# Katy Perrys Papa steht voll auf ihren Russell!



## Mandalorianer (24 Nov. 2010)

*Sie hat allen Grund zur Freude
Katy Perrys Papa steht voll auf ihren Russell!​*

Das Katy Perry (26) voll und ganz von ihrem Russell Brand (35) überzeugt ist, das ist wohl nicht zu übersehen. Nach der prunkvollen Hochzeit hat die Sängerin den britischen Komiker voll im Griff.
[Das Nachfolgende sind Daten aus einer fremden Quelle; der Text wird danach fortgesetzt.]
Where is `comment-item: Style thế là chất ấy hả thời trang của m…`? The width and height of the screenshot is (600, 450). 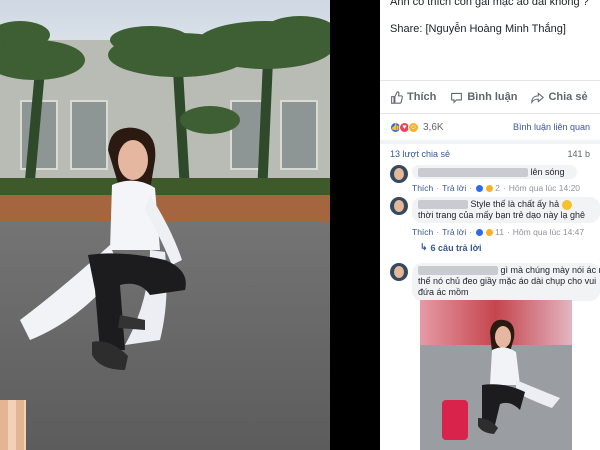 comment-item: Style thế là chất ấy hả thời trang của m… is located at coordinates (495, 227).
Doch was sagt eigentlich Katys Papa, der kalifornische Pastor Keith Hudson zur Ehe seiner Tochter mit dem doch als meist sehr schamlos bekannten Russell?

Der Vater der Firework-Sängerin verriet RadarOnline: „Ich könnte mir tatsächlich keinen besseren Schwiegersohn als Russell vorstellen. Er macht mein kleines Mädchen so glücklich. Er lässt sie strahlen.“ Das klingt doch super. Da hat Katy ja nochmal Glück gehabt, denn der ausgefallene Brite würde wohl nicht bei jeden Eltern so hoch im Kurs stehen. Und Katys Mutter?

Die wollte Russell ja schon einmal zum christlichen Glauben bekehren und ihm dabei helfen, den Weg zu Gott zu finden. „Russell muss in Richtung des Lichts gehen und nicht in Richtung der Dunkelheit. Nur Gott kann den schlimmsten Menschen zum Guten machen“, so Mary Hudson. Das klingt schon etwas anders. Aber trotz der ein oder anderen Eskapade im Leben des Komikers, akzeptieren Katys Eltern ihren Mann total.

„Sie sind einfach so glücklich miteinander und werden es immer bleiben“, versichern Mary und Keith den Medien. Und bei den Bildern der beiden frisch Getrauten kann man das auch gern glauben. 

*so solls sein :thumbup:
Gruss Gollum*


----------



## Q (24 Nov. 2010)

ich steh eher voll auf Katy  :thx:


----------



## Punisher (24 Nov. 2010)

wen interessiert ihr Vater ?


----------



## krawutz (25 Nov. 2010)

Das hat er mit Elefanten gemeinsam, die stehen auch auf ihren Rüssel.


----------